肌动蛋白成核 Arp2/3 复合物通过调节丝状伪足前体促进轴突丝状伪足和分支的形成。

The actin nucleating Arp2/3 complex contributes to the formation of axonal filopodia and branches through the regulation of actin patch precursors to filopodia.

机构信息

Department of Neurobiology and Anatomy, Drexel University College of Medicine, Philadelphia, Pennsylvania 19129, USA.

出版信息

Dev Neurobiol. 2011 Sep;71(9):747-58. doi: 10.1002/dneu.20907.

DOI:10.1002/dneu.20907
PMID:21557512
原文链接:https://pmc.ncbi.nlm.nih.gov/articles/PMC3154400/
Abstract

The emergence of axonal filopodia is the first step in the formation of axon collateral branches. In vitro, axonal filopodia emerge from precursor cytoskeletal structures termed actin patches. However, nothing is known about the cytoskeletal dynamics of the axon leading to the formation of filopodia in the relevant tissue environment. In this study we investigated the role of the actin nucleating Arp2/3 complex in the formation of sensory axon actin patches, filopodia, and branches. By combining in ovo chicken embryo electroporation mediated gene delivery with a novel acute ex vivo spinal cord preparation, we demonstrate that actin patches form along sensory axons and give rise to filopodia in situ. Inhibition of Arp2/3 complex function in vitro and in vivo decreases the number of axonal filopodia. In vitro, Arp2/3 complex subunits and upstream regulators localize to actin patches. Analysis of the organization of actin filaments in actin patches using platinum replica electron microscopy reveals that patches consist of networks of actin filaments, and filaments in axonal filopodia exhibit an organization consistent with the Arp2/3-based convergent elongation mechanism.
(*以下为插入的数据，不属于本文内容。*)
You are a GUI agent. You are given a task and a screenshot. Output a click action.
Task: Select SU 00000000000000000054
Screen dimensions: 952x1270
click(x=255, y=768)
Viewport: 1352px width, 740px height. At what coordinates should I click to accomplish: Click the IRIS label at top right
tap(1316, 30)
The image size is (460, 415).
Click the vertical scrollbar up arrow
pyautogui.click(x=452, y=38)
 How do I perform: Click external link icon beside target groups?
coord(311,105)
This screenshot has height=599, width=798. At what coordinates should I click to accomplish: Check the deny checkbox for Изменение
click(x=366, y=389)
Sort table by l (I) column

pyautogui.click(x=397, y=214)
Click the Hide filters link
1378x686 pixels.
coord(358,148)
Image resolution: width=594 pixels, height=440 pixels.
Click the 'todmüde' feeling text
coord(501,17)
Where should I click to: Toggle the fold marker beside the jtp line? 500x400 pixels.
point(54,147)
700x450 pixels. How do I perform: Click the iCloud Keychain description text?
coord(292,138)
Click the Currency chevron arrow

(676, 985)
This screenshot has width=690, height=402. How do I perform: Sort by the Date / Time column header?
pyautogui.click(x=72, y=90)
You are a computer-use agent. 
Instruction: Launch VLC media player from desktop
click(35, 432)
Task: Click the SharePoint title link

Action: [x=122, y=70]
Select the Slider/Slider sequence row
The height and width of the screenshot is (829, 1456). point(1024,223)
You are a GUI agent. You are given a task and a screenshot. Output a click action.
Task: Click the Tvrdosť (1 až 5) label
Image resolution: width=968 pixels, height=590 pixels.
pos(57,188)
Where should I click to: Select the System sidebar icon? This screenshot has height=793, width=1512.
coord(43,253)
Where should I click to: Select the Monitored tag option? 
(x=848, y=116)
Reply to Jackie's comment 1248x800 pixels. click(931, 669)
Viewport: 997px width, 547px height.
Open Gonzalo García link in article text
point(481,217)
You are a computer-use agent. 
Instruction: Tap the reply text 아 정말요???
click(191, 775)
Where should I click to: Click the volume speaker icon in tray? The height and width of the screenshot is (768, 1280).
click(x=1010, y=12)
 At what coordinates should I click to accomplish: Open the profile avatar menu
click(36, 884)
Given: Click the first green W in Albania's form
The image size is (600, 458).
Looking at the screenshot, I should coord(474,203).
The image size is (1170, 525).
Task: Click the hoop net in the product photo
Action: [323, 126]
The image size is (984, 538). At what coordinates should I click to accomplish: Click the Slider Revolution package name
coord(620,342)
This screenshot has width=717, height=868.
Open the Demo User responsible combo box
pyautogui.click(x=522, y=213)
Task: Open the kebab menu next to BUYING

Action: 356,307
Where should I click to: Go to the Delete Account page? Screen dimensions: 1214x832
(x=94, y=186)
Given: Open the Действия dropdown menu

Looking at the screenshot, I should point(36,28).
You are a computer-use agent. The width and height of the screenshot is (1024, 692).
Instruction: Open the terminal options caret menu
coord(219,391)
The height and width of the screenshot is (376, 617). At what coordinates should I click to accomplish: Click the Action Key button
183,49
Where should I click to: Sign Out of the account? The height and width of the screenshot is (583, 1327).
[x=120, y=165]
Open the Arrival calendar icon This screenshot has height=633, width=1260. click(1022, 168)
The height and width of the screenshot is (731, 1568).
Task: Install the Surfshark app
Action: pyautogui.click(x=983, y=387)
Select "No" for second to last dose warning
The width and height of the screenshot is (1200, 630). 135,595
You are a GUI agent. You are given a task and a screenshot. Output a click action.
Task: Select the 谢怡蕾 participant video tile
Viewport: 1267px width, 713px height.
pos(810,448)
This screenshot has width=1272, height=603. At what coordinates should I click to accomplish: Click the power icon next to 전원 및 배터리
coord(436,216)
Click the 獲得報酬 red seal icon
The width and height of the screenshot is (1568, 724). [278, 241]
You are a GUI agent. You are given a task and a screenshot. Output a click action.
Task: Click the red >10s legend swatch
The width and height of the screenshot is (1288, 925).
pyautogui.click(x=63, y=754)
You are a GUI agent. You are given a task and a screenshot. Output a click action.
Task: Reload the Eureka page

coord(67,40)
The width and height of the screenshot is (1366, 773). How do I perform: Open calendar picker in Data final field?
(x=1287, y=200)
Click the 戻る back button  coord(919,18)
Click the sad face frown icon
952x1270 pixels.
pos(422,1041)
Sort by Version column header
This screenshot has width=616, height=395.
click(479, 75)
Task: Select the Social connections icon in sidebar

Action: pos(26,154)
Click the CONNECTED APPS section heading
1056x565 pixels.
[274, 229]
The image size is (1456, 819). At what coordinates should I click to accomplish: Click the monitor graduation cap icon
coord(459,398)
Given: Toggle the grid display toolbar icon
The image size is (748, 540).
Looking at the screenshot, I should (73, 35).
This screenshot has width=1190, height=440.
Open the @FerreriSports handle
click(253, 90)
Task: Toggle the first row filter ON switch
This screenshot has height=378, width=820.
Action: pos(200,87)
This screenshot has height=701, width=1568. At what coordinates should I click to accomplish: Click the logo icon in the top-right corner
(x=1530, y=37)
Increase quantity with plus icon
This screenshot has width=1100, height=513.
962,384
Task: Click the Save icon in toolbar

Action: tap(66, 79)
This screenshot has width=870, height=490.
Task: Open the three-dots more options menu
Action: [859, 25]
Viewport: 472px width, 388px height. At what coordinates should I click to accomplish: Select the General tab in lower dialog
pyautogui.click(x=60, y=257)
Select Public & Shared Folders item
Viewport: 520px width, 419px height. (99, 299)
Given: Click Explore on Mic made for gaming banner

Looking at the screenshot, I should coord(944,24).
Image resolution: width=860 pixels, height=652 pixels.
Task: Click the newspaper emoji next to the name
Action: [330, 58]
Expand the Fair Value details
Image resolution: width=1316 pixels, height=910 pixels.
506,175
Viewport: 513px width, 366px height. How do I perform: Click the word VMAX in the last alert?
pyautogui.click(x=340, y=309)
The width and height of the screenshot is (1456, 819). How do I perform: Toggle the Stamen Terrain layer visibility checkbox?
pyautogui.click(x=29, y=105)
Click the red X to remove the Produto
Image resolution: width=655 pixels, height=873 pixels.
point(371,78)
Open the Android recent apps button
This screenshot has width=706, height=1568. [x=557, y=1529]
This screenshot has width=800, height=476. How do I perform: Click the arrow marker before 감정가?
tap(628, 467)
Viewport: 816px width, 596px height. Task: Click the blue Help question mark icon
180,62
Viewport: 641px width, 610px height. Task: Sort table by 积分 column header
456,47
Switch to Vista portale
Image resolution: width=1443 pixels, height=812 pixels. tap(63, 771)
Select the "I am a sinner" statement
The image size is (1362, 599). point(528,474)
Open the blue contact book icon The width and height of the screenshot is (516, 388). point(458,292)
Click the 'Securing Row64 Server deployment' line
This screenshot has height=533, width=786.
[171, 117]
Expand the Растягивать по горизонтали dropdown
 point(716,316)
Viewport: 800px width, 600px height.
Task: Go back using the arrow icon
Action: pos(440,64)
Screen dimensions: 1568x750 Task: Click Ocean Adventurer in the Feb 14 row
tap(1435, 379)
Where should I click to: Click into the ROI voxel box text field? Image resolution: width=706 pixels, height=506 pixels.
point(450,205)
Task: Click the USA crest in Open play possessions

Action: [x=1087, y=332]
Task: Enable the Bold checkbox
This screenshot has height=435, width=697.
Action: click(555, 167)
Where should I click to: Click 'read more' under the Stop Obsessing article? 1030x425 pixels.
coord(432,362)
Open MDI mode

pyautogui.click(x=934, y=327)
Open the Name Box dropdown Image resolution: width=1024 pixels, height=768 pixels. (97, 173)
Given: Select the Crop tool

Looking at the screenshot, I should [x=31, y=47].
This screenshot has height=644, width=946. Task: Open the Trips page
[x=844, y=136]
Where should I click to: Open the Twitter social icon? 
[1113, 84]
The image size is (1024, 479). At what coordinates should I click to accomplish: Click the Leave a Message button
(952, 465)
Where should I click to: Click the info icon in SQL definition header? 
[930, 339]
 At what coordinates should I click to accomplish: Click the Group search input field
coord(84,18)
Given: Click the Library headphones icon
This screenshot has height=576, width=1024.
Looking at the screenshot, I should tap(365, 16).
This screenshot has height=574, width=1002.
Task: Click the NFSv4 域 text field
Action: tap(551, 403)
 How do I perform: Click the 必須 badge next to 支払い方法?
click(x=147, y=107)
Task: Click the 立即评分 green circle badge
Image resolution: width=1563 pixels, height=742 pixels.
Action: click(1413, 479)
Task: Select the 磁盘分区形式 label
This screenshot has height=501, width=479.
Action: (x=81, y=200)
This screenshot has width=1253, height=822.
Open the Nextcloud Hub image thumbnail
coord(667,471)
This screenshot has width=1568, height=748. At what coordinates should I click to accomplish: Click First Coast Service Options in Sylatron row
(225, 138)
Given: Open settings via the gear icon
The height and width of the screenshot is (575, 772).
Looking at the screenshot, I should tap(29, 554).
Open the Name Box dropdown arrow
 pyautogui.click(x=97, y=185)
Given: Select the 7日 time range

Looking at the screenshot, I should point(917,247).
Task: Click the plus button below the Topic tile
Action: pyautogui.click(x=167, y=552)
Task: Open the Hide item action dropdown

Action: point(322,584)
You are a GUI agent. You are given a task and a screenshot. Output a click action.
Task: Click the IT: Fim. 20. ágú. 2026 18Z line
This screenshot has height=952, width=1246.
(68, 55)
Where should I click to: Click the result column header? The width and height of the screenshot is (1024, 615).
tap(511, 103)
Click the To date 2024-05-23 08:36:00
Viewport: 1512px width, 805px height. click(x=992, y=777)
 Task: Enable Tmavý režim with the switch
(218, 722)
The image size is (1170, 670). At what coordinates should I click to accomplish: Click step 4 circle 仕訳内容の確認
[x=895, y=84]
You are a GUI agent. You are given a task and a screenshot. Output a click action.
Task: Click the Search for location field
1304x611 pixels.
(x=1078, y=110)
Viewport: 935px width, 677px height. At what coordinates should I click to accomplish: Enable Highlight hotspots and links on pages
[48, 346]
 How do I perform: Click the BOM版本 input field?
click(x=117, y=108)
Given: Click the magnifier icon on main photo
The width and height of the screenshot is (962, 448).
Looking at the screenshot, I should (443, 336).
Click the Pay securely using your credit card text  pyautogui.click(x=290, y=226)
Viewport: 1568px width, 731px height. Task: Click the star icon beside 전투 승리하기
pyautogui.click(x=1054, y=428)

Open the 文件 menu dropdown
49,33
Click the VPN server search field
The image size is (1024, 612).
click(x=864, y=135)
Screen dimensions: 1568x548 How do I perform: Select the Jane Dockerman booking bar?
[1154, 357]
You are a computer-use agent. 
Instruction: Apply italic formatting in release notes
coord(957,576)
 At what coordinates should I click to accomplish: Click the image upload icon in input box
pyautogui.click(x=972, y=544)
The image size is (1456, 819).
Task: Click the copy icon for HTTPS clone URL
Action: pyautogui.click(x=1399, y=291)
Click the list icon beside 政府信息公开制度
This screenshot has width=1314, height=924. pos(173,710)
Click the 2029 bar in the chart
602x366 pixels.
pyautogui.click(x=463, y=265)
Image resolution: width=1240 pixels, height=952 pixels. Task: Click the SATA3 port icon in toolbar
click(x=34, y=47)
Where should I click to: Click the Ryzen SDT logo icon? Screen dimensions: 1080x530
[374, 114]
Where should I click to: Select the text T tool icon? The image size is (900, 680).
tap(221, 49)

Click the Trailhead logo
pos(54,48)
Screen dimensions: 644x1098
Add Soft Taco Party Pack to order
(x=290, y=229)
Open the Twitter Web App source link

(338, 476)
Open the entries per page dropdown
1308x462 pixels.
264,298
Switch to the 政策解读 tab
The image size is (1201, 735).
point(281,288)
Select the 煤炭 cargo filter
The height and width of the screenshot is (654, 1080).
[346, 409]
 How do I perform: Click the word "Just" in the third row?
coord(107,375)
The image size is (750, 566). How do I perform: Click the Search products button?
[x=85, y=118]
Nerve growth factor (NGF) promotes formation of axonal filopodia and branches through phosphoinositide 3-kinase (PI3K). Inhibition of the Arp2/3 complex impairs NGF/PI3K-induced formation of axonal actin patches, filopodia, and the formation of collateral branches. Collectively, these data reveal that the Arp2/3 complex contributes to the formation of axon collateral branches through its involvement in the formation of actin patches leading to the emergence of axonal filopodia.

摘要

轴突丝状伪足的出现是形成轴突侧支分支的第一步。在体外,轴突丝状伪足从称为肌动蛋白斑块的前体细胞骨架结构中出现。然而,在相关的组织环境中,对于导致形成丝状伪足的轴突细胞骨架动力学,我们一无所知。在这项研究中,我们研究了肌动蛋白成核 Arp2/3 复合物在感觉轴突肌动蛋白斑块、丝状伪足和分支形成中的作用。通过将鸡胚电穿孔介导的基因传递与新型急性离体脊髓制备相结合,我们证明了肌动蛋白斑块沿着感觉轴突形成,并在原位产生丝状伪足。Arp2/3 复合物功能的体外和体内抑制减少了轴突丝状伪足的数量。在体外,Arp2/3 复合物亚基和上游调节剂定位于肌动蛋白斑块。使用铂复制电子显微镜分析肌动蛋白斑块中肌动蛋白丝的组织发现,斑块由肌动蛋白丝网络组成,并且轴突丝状伪足中的丝呈现出与基于 Arp2/3 的会聚延伸机制一致的组织。神经生长因子 (NGF) 通过磷酸肌醇 3-激酶 (PI3K) 促进轴突丝状伪足和分支的形成。Arp2/3 复合物的抑制会损害 NGF/PI3K 诱导的轴突肌动蛋白斑块、丝状伪足和侧支分支的形成。总之,这些数据表明,Arp2/3 复合物通过参与形成导致轴突丝状伪足出现的肌动蛋白斑块,有助于形成轴突侧支分支。